In an effort to save their case, the plaintiff parents argued that a dismissal without prejudice was the correct remedy, as that is all that is required by a failure to provide pre-suit notice. According to the parents, a certificate of good faith was not necessary in this matter. The Court rejected this argument, though, pointing out that the complaint alleged violations of the applicable standard of care, claims that would require expert proof under the HCLA. Because a certificate of good faith was required but not filed, plaintiffs’ claims were dismissed with prejudice.
This case is very important for medical malpractice attorneys, as it overrules a Court of Appeals case decided just last October and abrogates the previous method of separating ordinary negligence from health care liability claims. The holding is of no surprise to experienced malpractice lawyers – even under Estate of French – this case would have required expert testimony. But now, the language of the statute stands on its own as the means for determining whether a claim falls under the HCLA. Because this statutory language is so broad, the likelihood that a claim related to a health care professional will be deemed ordinary negligence appears to have drastically diminished. To be safe and if time permits, plaintiffs’ lawyers should follow the HCLA procedural requirements for all claims that relate to the provision of health care in any form.
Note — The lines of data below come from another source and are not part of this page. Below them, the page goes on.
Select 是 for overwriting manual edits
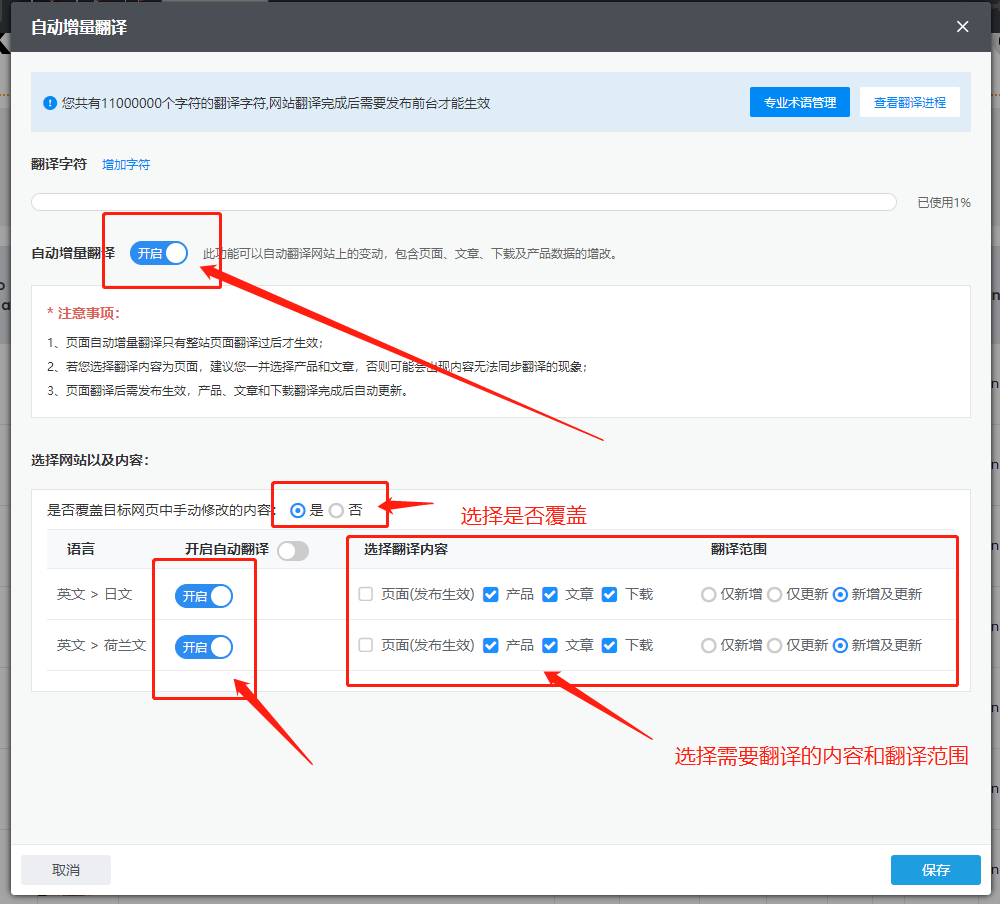The width and height of the screenshot is (1000, 904). pos(298,510)
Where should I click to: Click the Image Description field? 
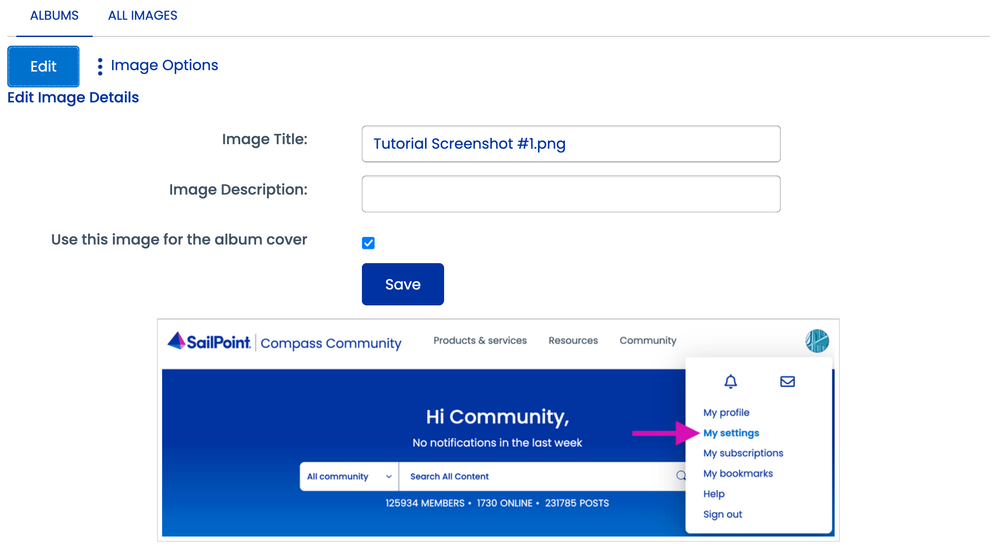[570, 194]
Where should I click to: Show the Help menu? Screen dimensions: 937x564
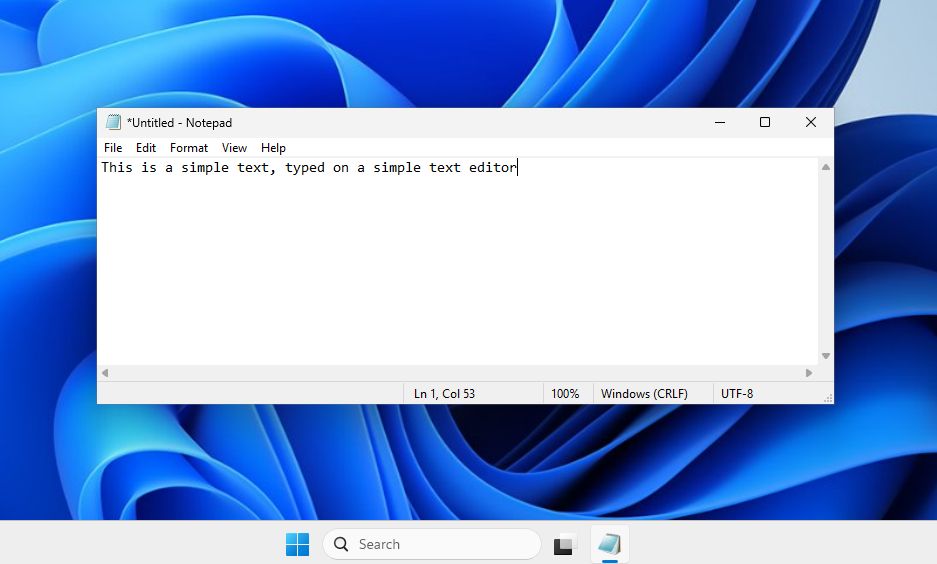click(273, 148)
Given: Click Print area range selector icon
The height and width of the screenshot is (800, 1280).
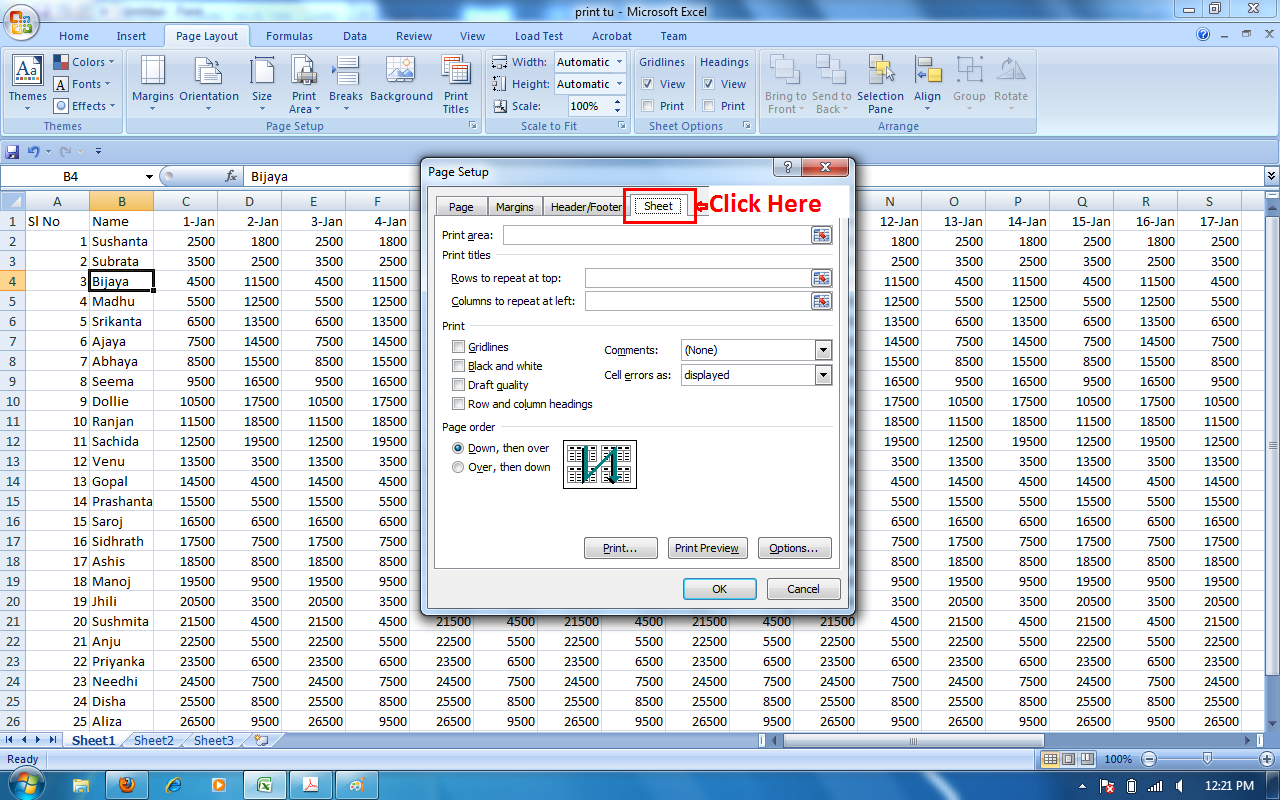Looking at the screenshot, I should click(x=822, y=235).
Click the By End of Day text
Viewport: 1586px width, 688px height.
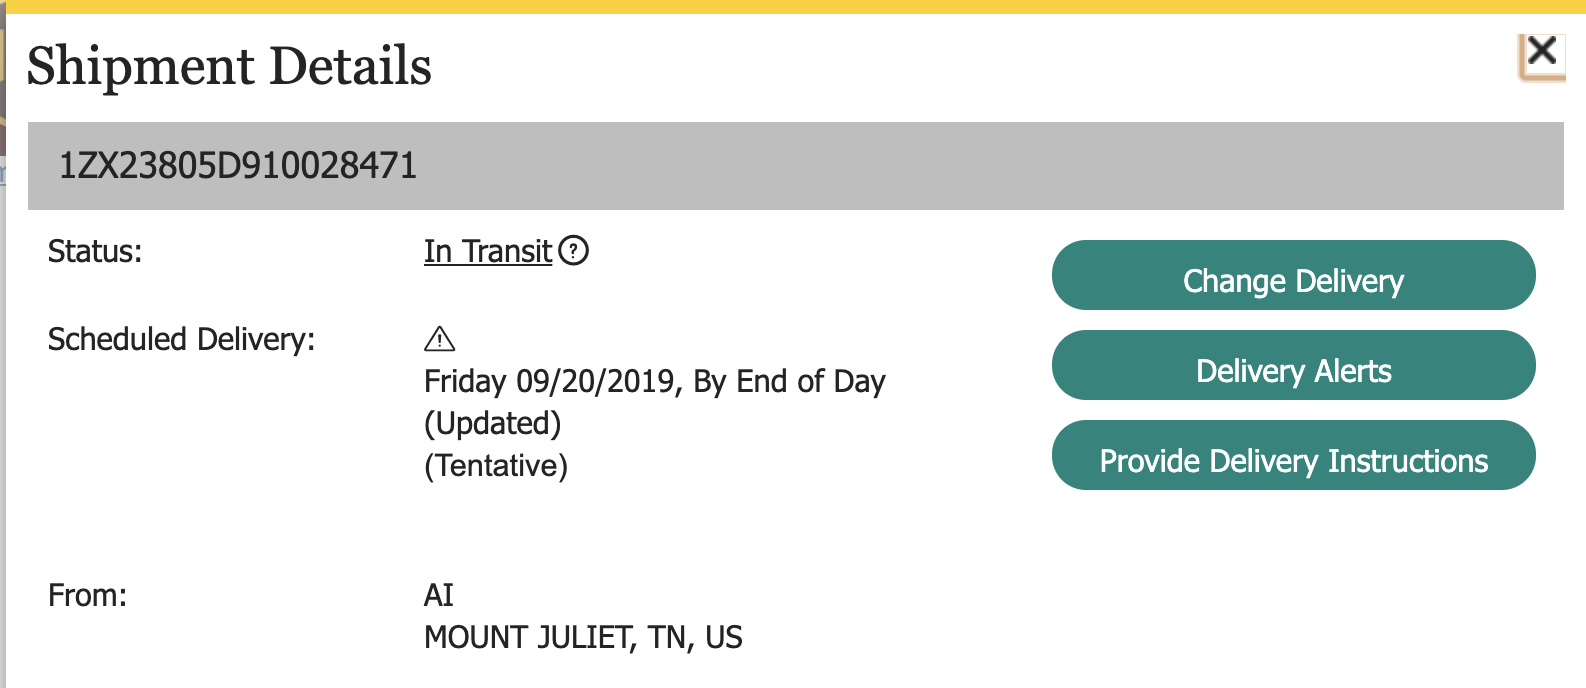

Finally, remember that Section 29-26-121(e) provides that if the notice provision of the HCLA is relied upon in good faith and it is later determined the facts do not constitute a HCL claim the claimant still receives the benefit of the extension of the statute of limitations and statute of repose. Given the broad definition of a HCLA and this decision, a claimant has a strong argument that appropriate notice of any claim by a patient against a health care provider related to the provision of health care service is, at a minimum, a good faith effort as contemplated by Section 29-26-212(e).